Mitchell Offers 3 Options to Speed Up Health Reform : Legislation: The choices eliminate or cut employer contributions. They are meant to ease the financial burden on small businesses, the plan’s biggest foes.
WASHINGTON — Senate Majority Leader George J. Mitchell (D-Me.), trying to speed up progress on health care legislation, offered three options Tuesday for easing the financial burdens of reform on small business owners--the most implacable foes of the President’s plan.
His effort marked the second time in the last two weeks that he has undertaken such an exercise, and it underscored the degree to which he is taking control of the course of the legislation.
All three choices were prepared with the help of Administration officials and are designed to stimulate thinking among senators about the single most controversial element in President Clinton’s plan: a requirement that all employers pay up to 80% of the cost of their workers’ health benefits.
Although Clinton would offer discounts to small businesses employing low-paid workers, lawmakers have expressed fear that the requirement could force many firms to lay off workers or close their doors.
One of Mitchell’s alternatives, similar to an approach by House Energy and Commerce Committee Chairman John D. Dingell (D-Mich.), would exempt firms with fewer than 10 workers from any obligation to contribute toward their employees’ health care costs.
To meet Clinton’s goal of coverage for every American, however, that approach would require employees in those firms to pay as much as 3.9% of their income for premiums with government subsidies assisting those who could not afford it. That would cost the federal treasury as much as $55 billion over the next 10 years.
The second option would extend the mandate even to the smallest firms but would lower the share of payroll they would be required to spend. Once again, however, that would require Washington to spend more--as much as $35 billion over 10 years--to assure that all workers are fully covered.
Mitchell’s final option--the least costly--would reduce the ratio of employer-employee contribution for all firms from the 80-20 formula proposed by Clinton to 50-50. That would put a greater burden on individuals, with families paying as much as 6% of their incomes for health benefits, compared to 3.9% under the Clinton plan.
All three efforts to ease the burden on small businesses raise new problems, Mitchell noted in his presentation at the Democratic Caucus weekly luncheon. Among them: encouraging large firms to splinter into smaller ones whose health costs would be lower, increasing the complexity of administering the system and shifting costs and raising the program’s price tag.
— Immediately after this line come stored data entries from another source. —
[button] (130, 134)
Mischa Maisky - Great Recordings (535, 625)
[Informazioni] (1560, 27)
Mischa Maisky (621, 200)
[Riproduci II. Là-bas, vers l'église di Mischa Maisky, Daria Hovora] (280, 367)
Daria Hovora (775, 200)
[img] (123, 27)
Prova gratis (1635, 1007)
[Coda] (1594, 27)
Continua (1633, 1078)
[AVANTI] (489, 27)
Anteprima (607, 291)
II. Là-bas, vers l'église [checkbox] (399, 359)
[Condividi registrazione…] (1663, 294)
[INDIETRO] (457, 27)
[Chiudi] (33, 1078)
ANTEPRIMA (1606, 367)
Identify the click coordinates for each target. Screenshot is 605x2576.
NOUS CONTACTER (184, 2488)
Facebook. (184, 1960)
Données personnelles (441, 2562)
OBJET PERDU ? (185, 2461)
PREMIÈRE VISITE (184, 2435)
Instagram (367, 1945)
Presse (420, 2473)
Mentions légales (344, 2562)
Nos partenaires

Moreover, a massive survey released Tuesday by the U.S. Chamber of Commerce underscored how difficult it will be to persuade businesses to support any government requirement that they pay part of their workers’ health insurance premiums.
Nearly 40,000 employers, 75% of whom are small business owners, responded to the survey and 71.2% said that an employer mandate is “unacceptable.”
As a result, chamber officials said, the organization intends to be “extremely active” in fighting such an employer mandate--a key element in Clinton’s reform agenda as well as in a variety of competing proposals taking shape in Congress.
“We will be pushing hard--opposing mandates,” said Richard L. Lesher, president of the nation’s largest business group, which has 220,000 members. That opposition, he said, would include even a mandate with a 50-50 split between employer and worker.
The survey found that 55.3% of respondents oppose the notion that all Americans should have guaranteed coverage--Clinton’s one non-negotiable goal. As a result, Lesher said, the chamber will continue its current “suspension” of support for universal coverage.